The mixture calcine contains the sulphides of iron and copper, together with gangue material and impurities. The next step consists in producing a molten artificial sulphide of copper and iron, known as matte, containing all the copper and desired amount of iron. For producing the matte smelting operation is generally carried out in a reverberatory furnace (Fig.2) fired with oil, natural gas or pulverized coal.


The charge is fed through the roof, and molten material collect in a pool at the bottom. Slag, which rises to the top, is tapped off. The matte collects at the bottom of the pool and is discharged through a taphole. The molten matte is fed to a converter (Fig.3) in which the iron and sulphur are removed by oxidation, which is effected by blowing air through the molten mass and is based on the fact that copper has a lower affinity for oxygen than has iron or sulphur.

The reactions in the converter occur in several stages. First the iron oxidizes and forms a slag with silica, which has been added to the charge; this slag is tapped off, the copper then being present as the sulphide. Further oxidation results in the formation of metallic copper with a small amount of copper oxide and other impurities. The converter in which the process is performed is a large revolving refractory-lined drum.

The copper obtained in the converter is subjected to further refining treatment, which consist in fire refining (in furnaces) followed by electrolytic refining. Fire refining is done in small reverberatory furnaces or in revolving furnaces similar to the copper converter. Air is blown through the molten material to oxidize all impurities; the oxides rise to the surface and are skimmed off. This is then followed by a reduction process which is performed by forcing the ends of green logs into the molten metal to form highly reducing gases.

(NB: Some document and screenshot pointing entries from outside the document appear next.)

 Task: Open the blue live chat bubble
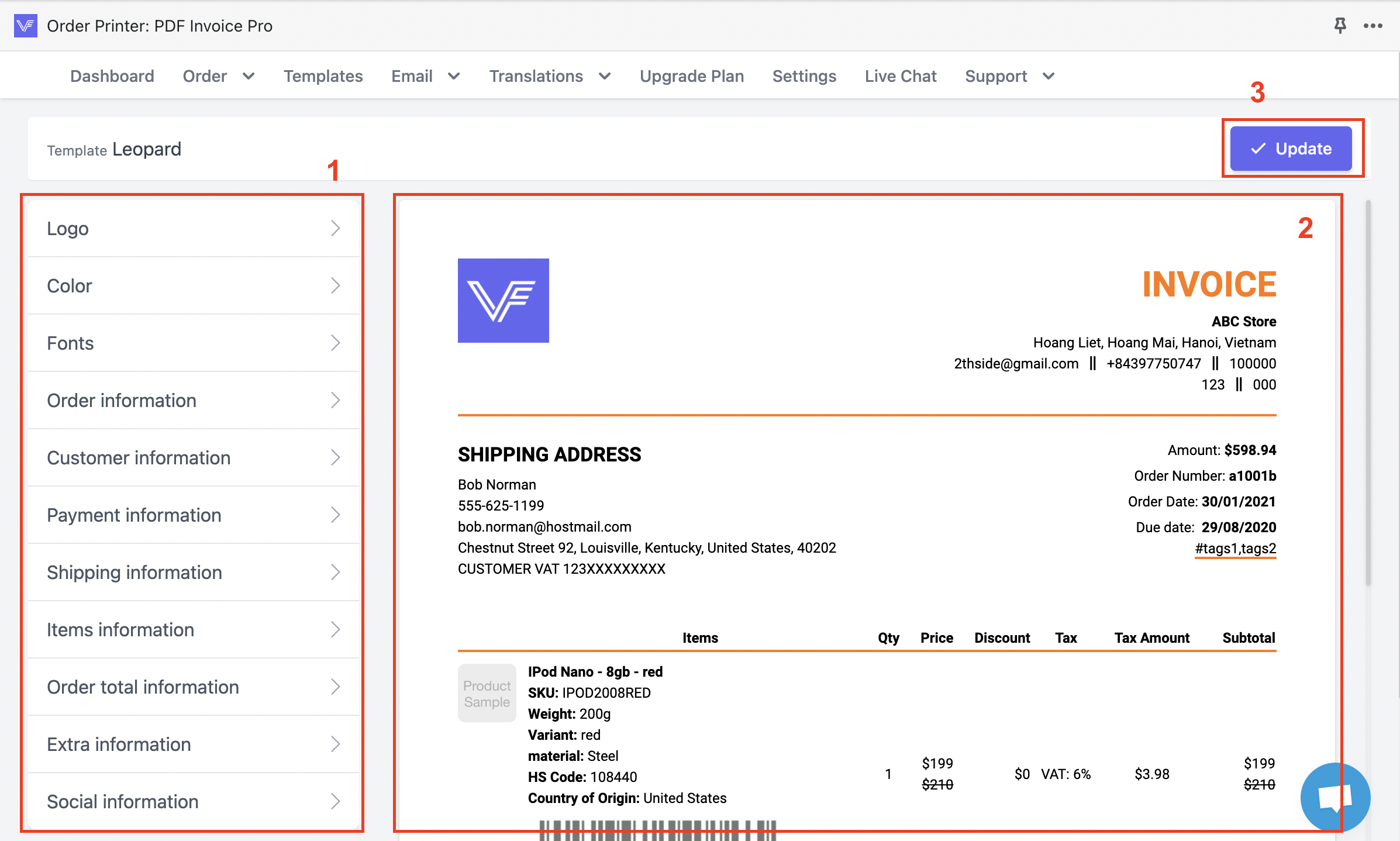pyautogui.click(x=1335, y=797)
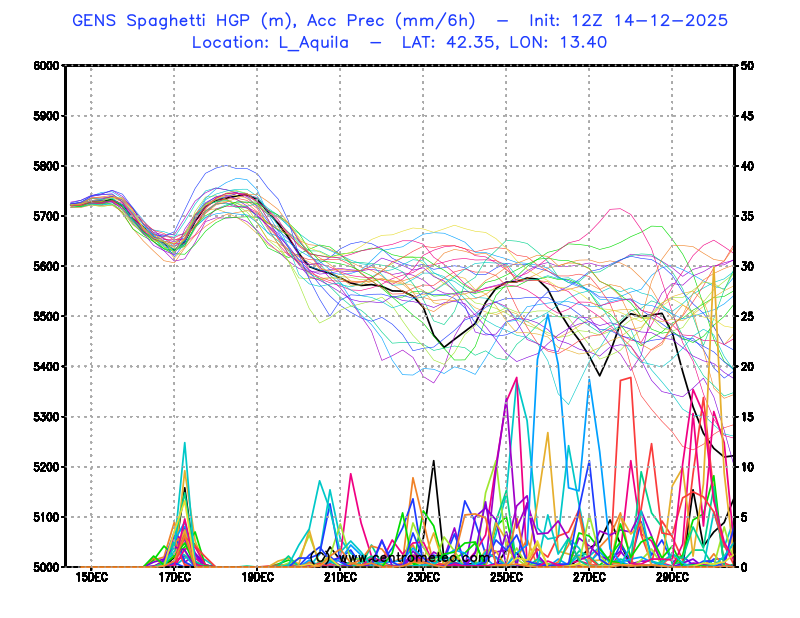This screenshot has height=618, width=800.
Task: Choose the 29DEC date label
Action: [672, 578]
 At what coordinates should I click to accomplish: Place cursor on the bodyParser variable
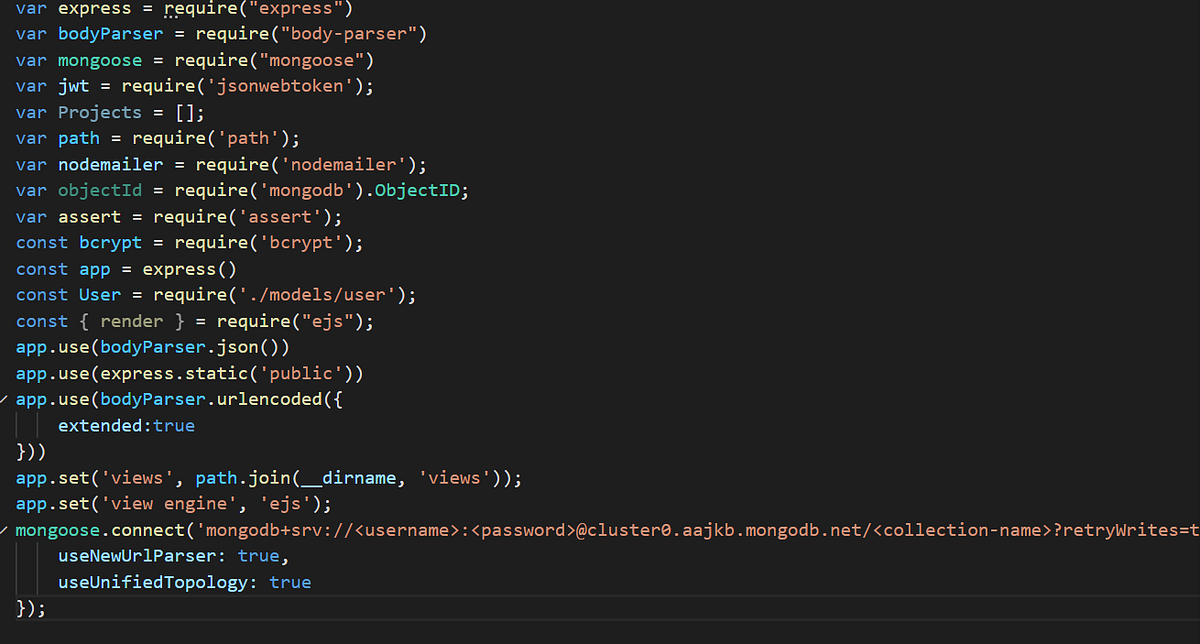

The copper obtained as a result of this treatment is called tough pitch. For further refining, it is cast into anodes for electrolytic refining cells (Fig.4). The system most widely used is known as the multiple system, comprising separate anodes and cathodes; the latter consist of thin sheets of high-purity copper. When an electric current is passed through cells, copper is dissolved from the anodes and is deposited in a very pure form on the cathodes. When these have grown to a thickness of about ½ inch they are replaced by fresh starting sheets.

Ore treatment may, alternatively, be carried out by hydrometallurgical processes in which the ore is treated with a solvent that dissolves the copper and leaves the undesirable material unaffected. This principle is applied more particularly to the oxide ores of copper, or to sulphide ores after suitable roasting, sulphuric acid being used as the leaching solvent. Elaborate washing, filtration and purification of the leach solution are associated treatments.

Copper is essential in all plants and animals. Copper is carried mostly in the bloodstream on a plasma protein called ceruloplasmin. When copper is first absorbed in the gut it is transported to the liver bound to albumin. Copper is found in a variety of enzymes, including the copper centers of cytochrome c oxidase and the enzyme superoxide dismutase (containing copper and zinc). In addition to its enzymatic roles, copper is used for biological electron transport.